Когда рыцарь очнулся, дух уже скрылся с глаз — собеседник, впавший в уныние, не прельщает даже оживших мертвецов. На чердаке воцарилась тишина. Стало слышно, как пищат новорожденные мышата, угнездившись в слежавшихся тряпках, как внизу заунывно поскрипывает ребек в ловких руках Лантье, как ветер раскачивает вывеску в доме напротив и грохочут по мостовой колеса большой телеги. Жизнь кипела вокруг, лишь ему, грешному монаху, трусливому тамплиеру, забытому богом и покинутому друзьями, не оставалось места среди людей. Забираясь на этот чердак, он надеялся пересидеть неделю, месяц, в крайнем случае, зиму. Потом процесс прекратится или затихнет, можно будет уехать прочь, укрыться у братьев — иоаннитов, вернуться на Кипр или податься в Испанию — говорят, тамошние храмовники заперлись в крепостях и не пускают внутрь ни папских легатов, ни людей короля, ни самого дьявола. Но прошло уже больше трех лет. Процесс все тянется, обвинения нарастают, люди его величества рыщут по Франции как голодные псы. И Лантье, столь сочувственный, верный слуга, стал ворчать, выражать недовольство — слишком долго опасный гость прожигал у них крышу над головой. Вот и сегодня мерзавец наверняка не явится — в доме чужие. Придется до завтра глодать черствые корки, заботливо спрятанные в соломе, слизывать капли росы с решетки и мечтать о вине, густо-красном бургундском вине, освежающем рот…

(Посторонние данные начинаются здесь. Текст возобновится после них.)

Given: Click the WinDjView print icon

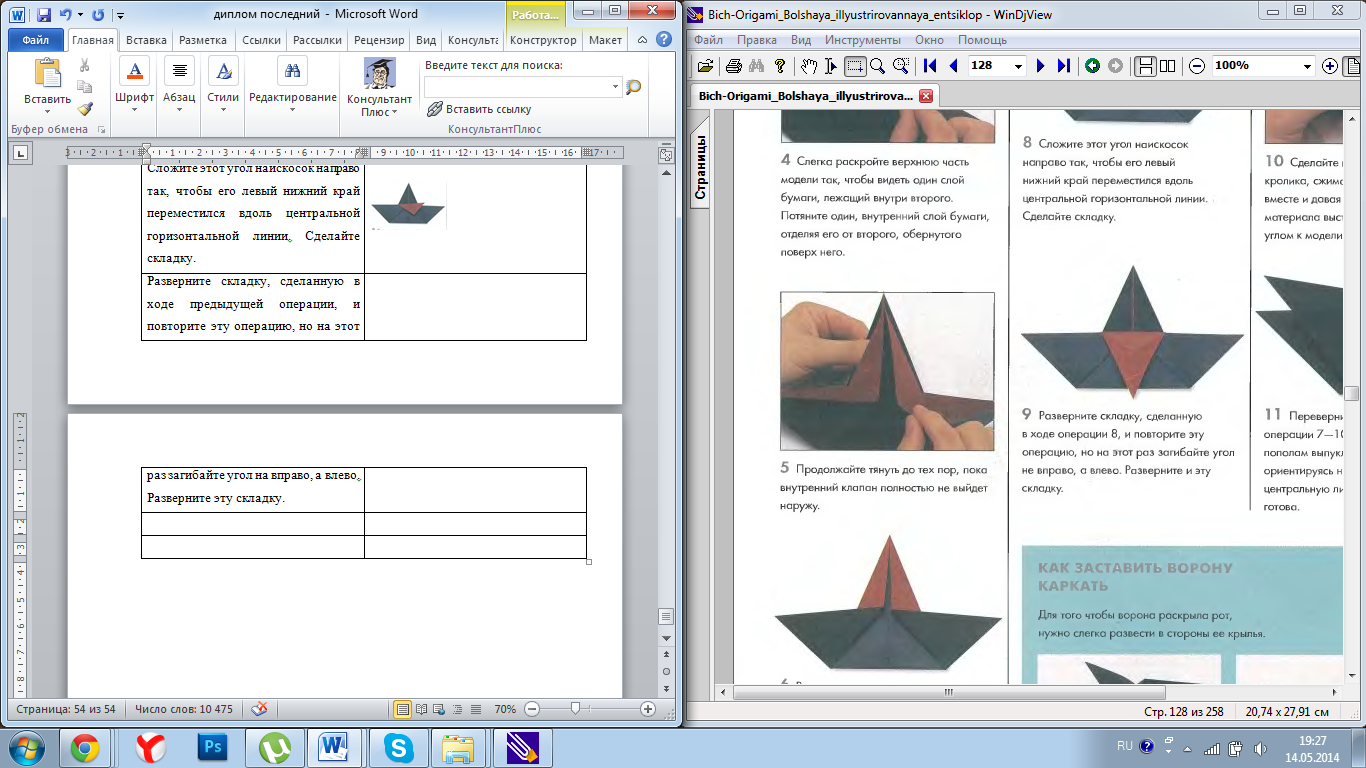Looking at the screenshot, I should (x=733, y=66).
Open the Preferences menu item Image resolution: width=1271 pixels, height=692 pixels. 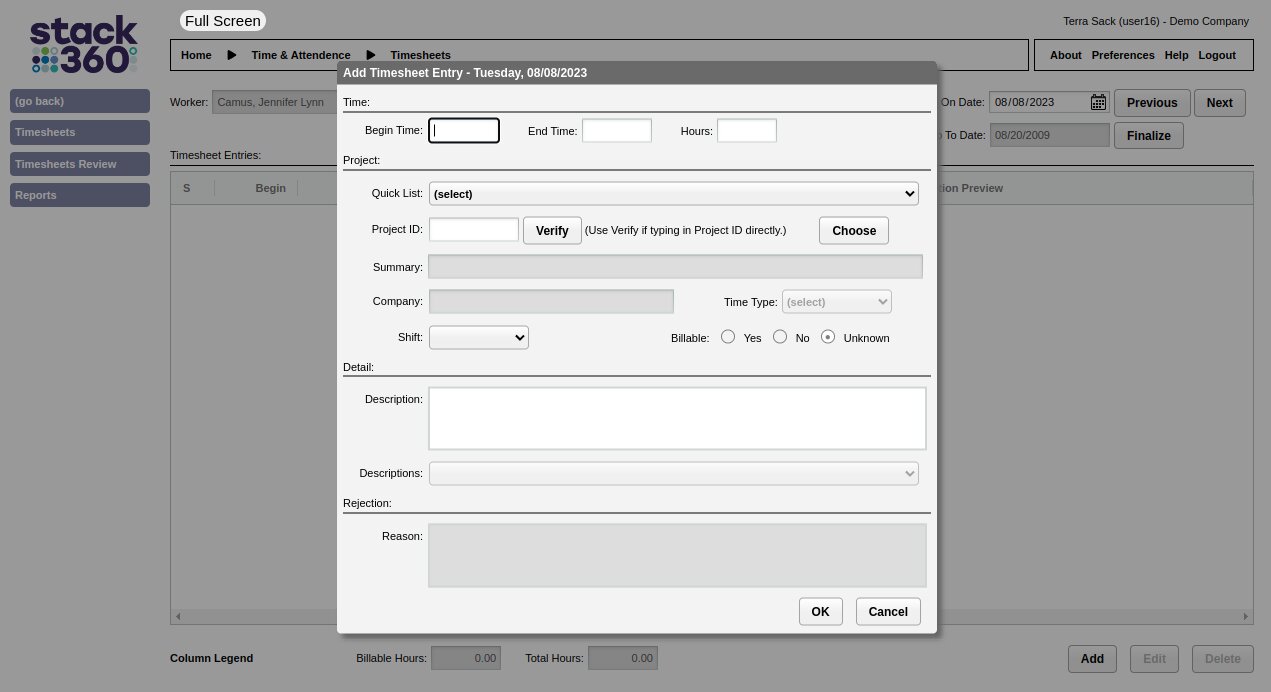click(x=1122, y=55)
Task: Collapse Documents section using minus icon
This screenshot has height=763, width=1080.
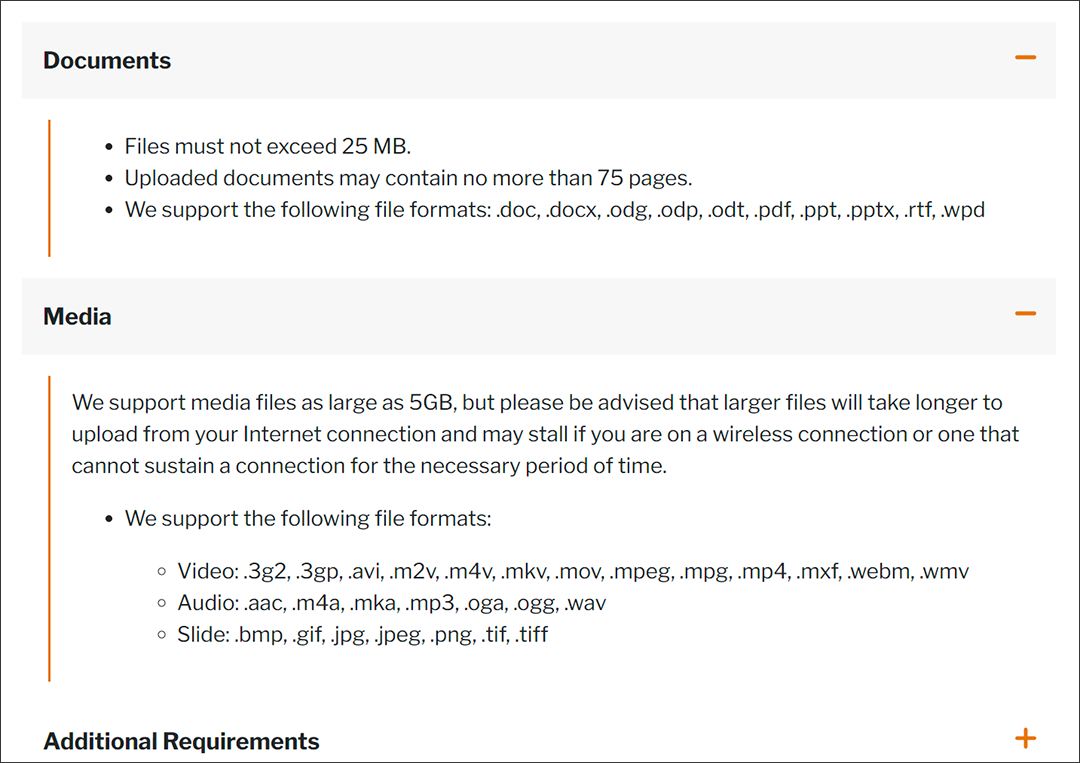Action: pyautogui.click(x=1025, y=57)
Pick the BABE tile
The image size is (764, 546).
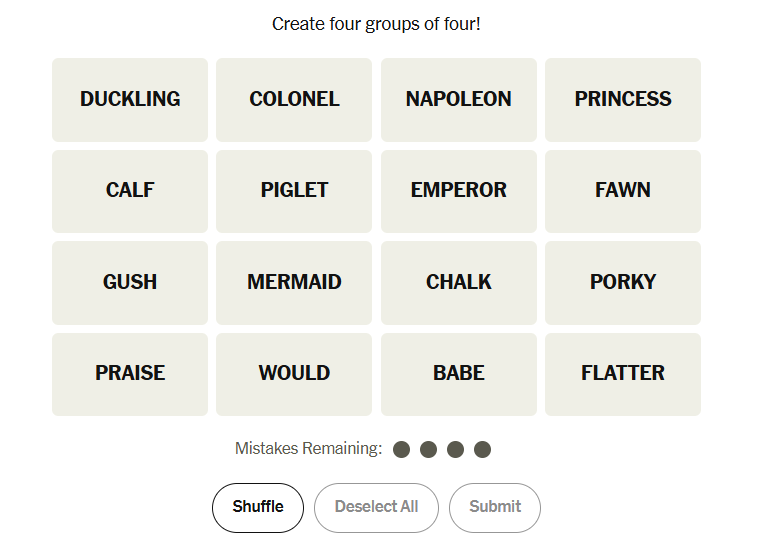click(458, 373)
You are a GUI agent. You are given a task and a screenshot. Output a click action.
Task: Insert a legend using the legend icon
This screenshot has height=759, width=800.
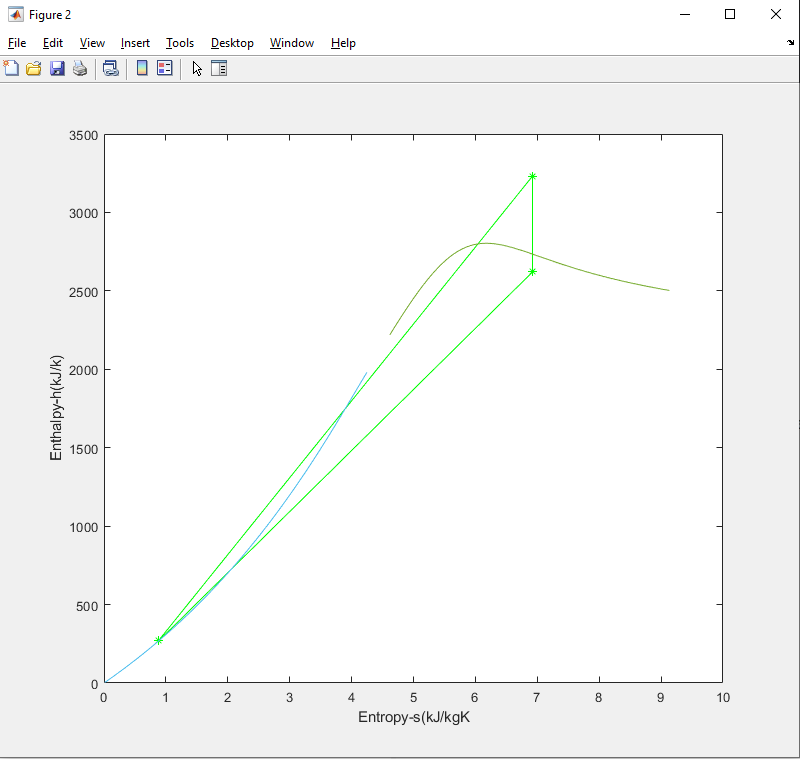click(x=163, y=68)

Лантье не было трое суток. Оголодавший тамплиер изглодал сальную свечку, изжевал кожаный пояс, вытряс горсть зерен из овсяной соломы и съел их, сломав очередной зуб. Дальше пришлось бы либо охотиться на крыс, либо спускаться. Слуга это тоже понял. Он принес скверную пищу и ещё более скверные новости.